WORK REQUIRED
Could you transcribe the entries below exactly, starting at the line that contains "1454x840 pixels." and stopping at the last line, without any pictures?

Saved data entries
################

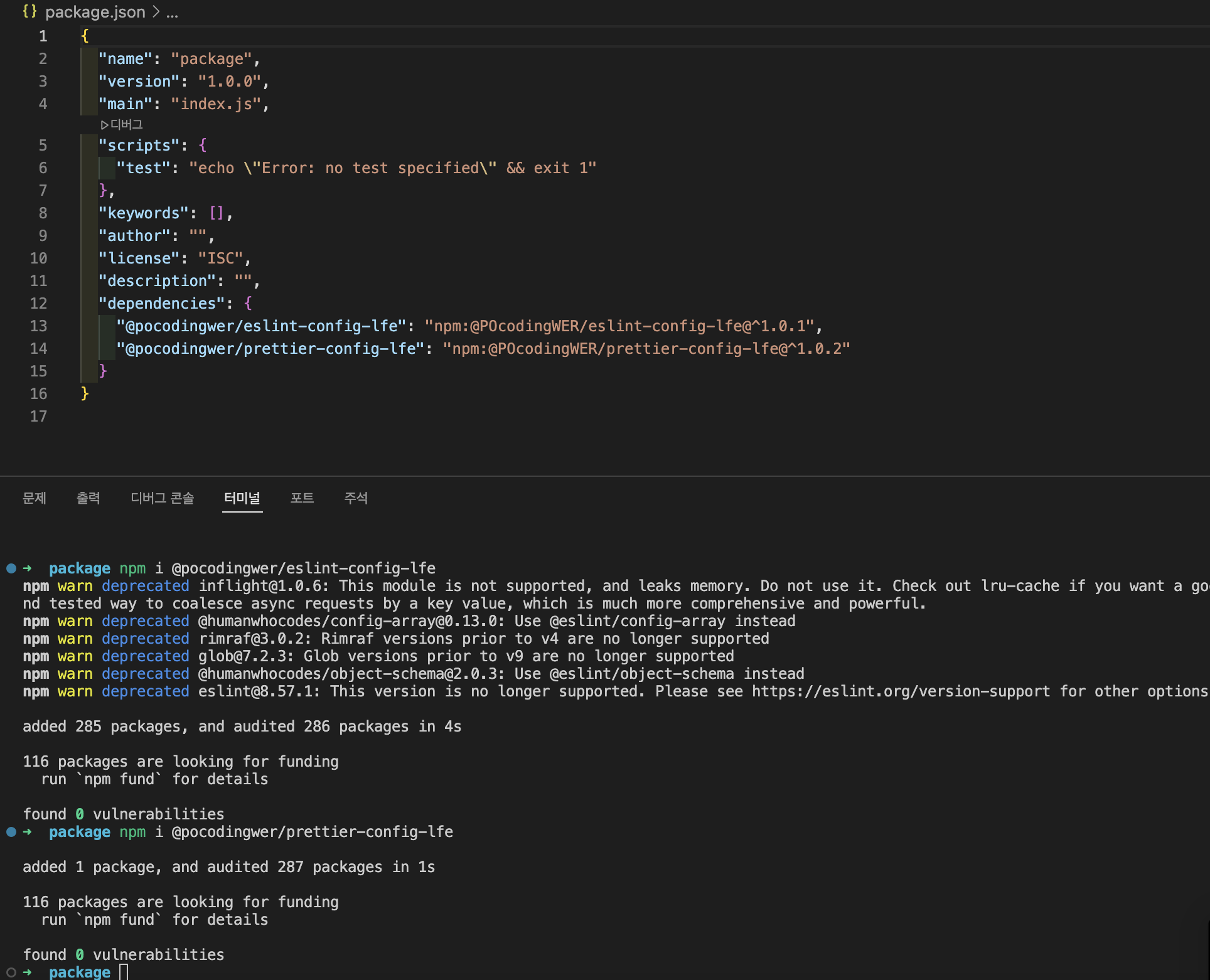The image size is (1210, 980).
Task: Click the JSON braces icon in breadcrumb
Action: pyautogui.click(x=29, y=11)
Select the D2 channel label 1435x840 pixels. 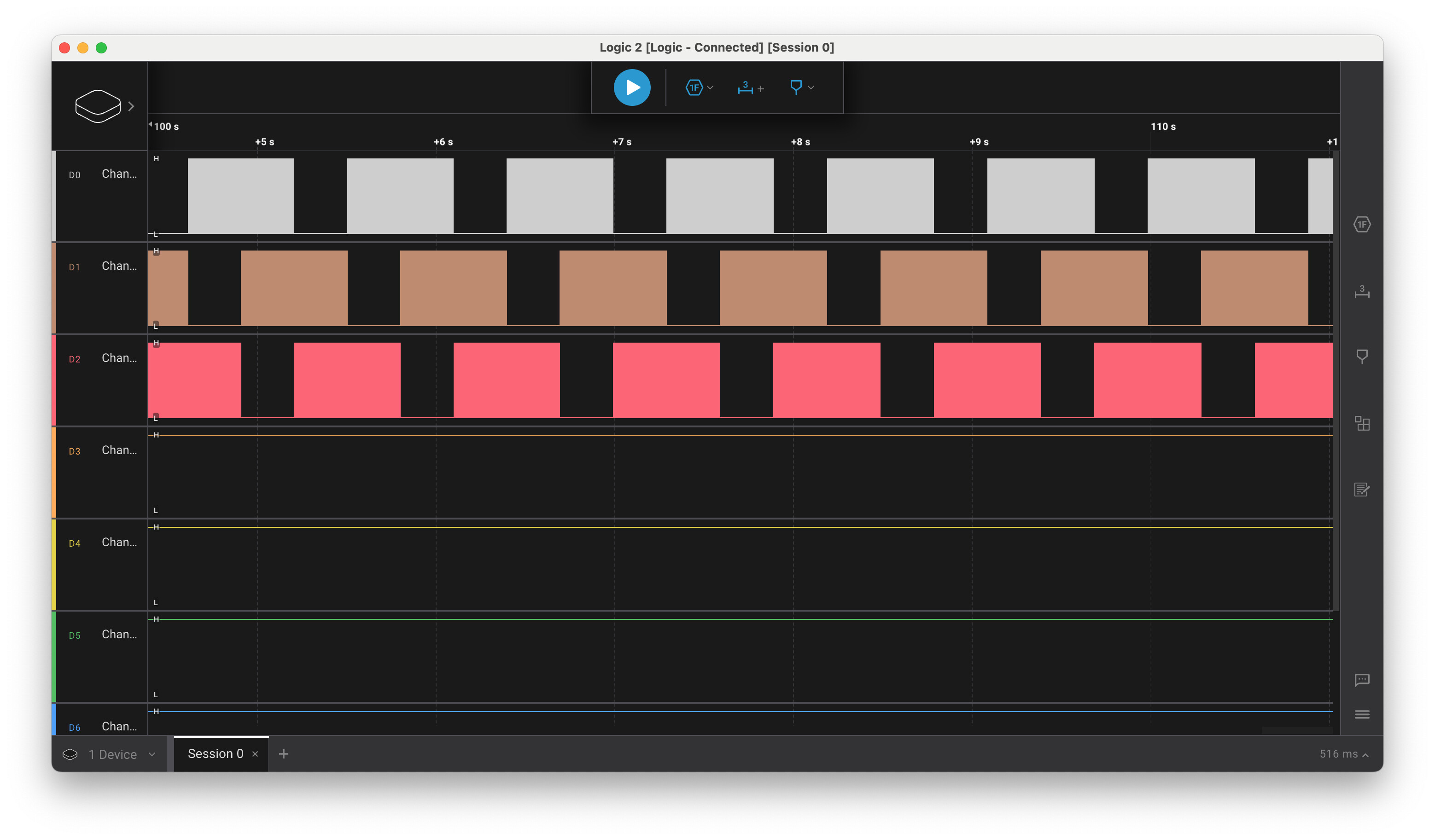[x=75, y=359]
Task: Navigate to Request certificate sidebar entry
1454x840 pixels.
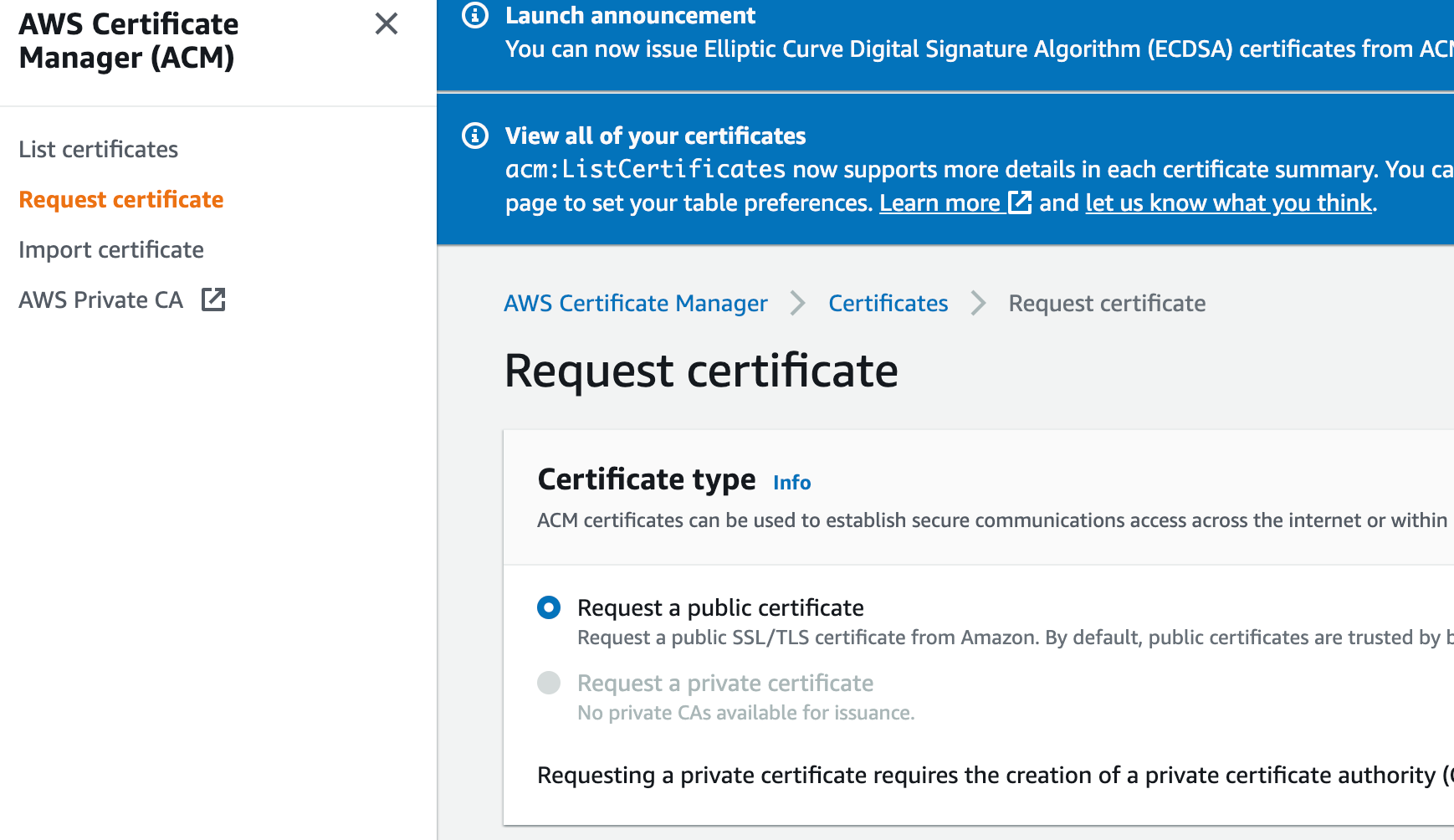Action: click(120, 199)
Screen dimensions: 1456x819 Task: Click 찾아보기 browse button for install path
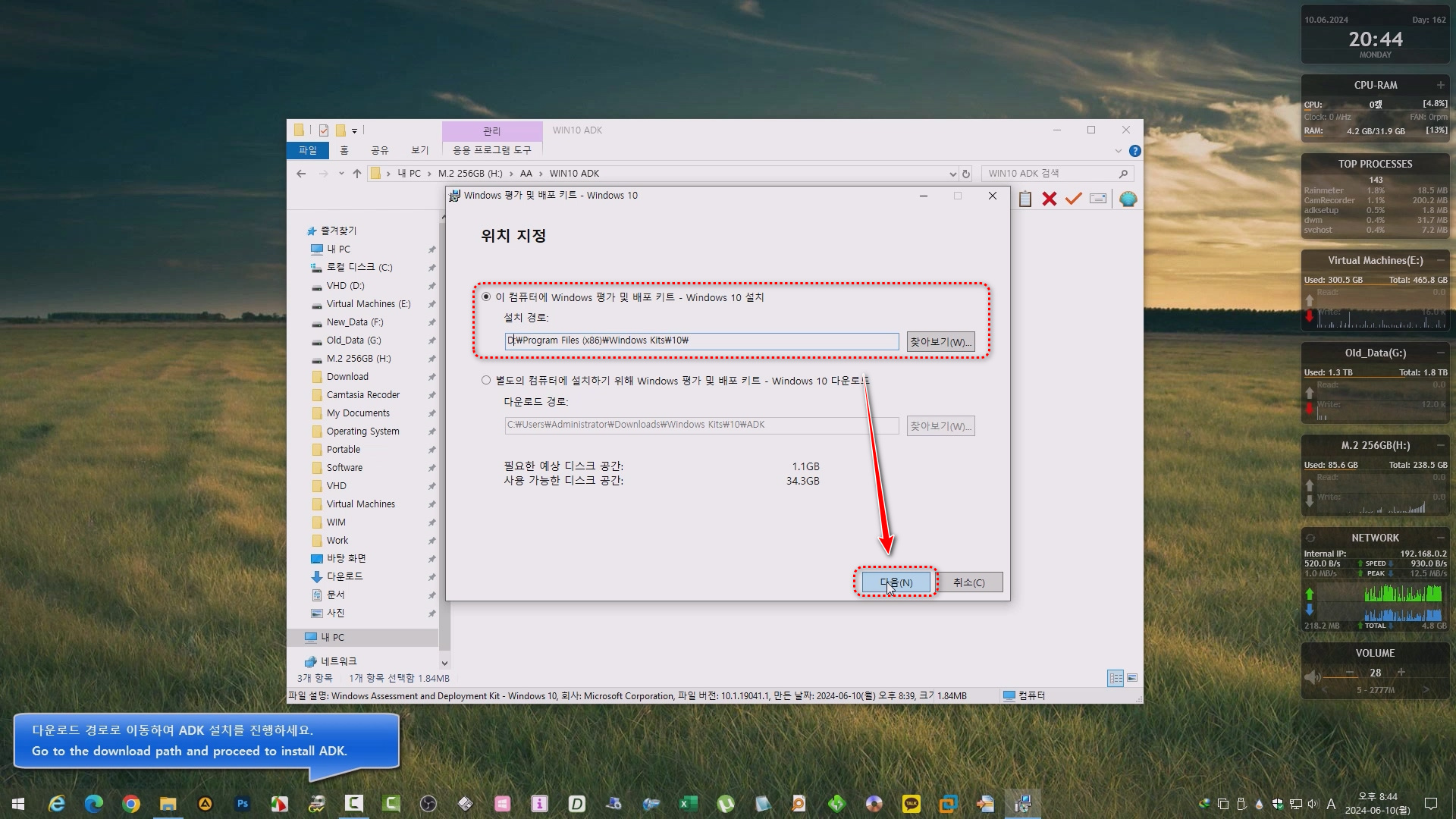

################

COMPLETED EXERCISE
1454x840 pixels.
Action: click(120, 199)
Screen dimensions: 1456x819 Task: Click 찾아보기 browse button for install path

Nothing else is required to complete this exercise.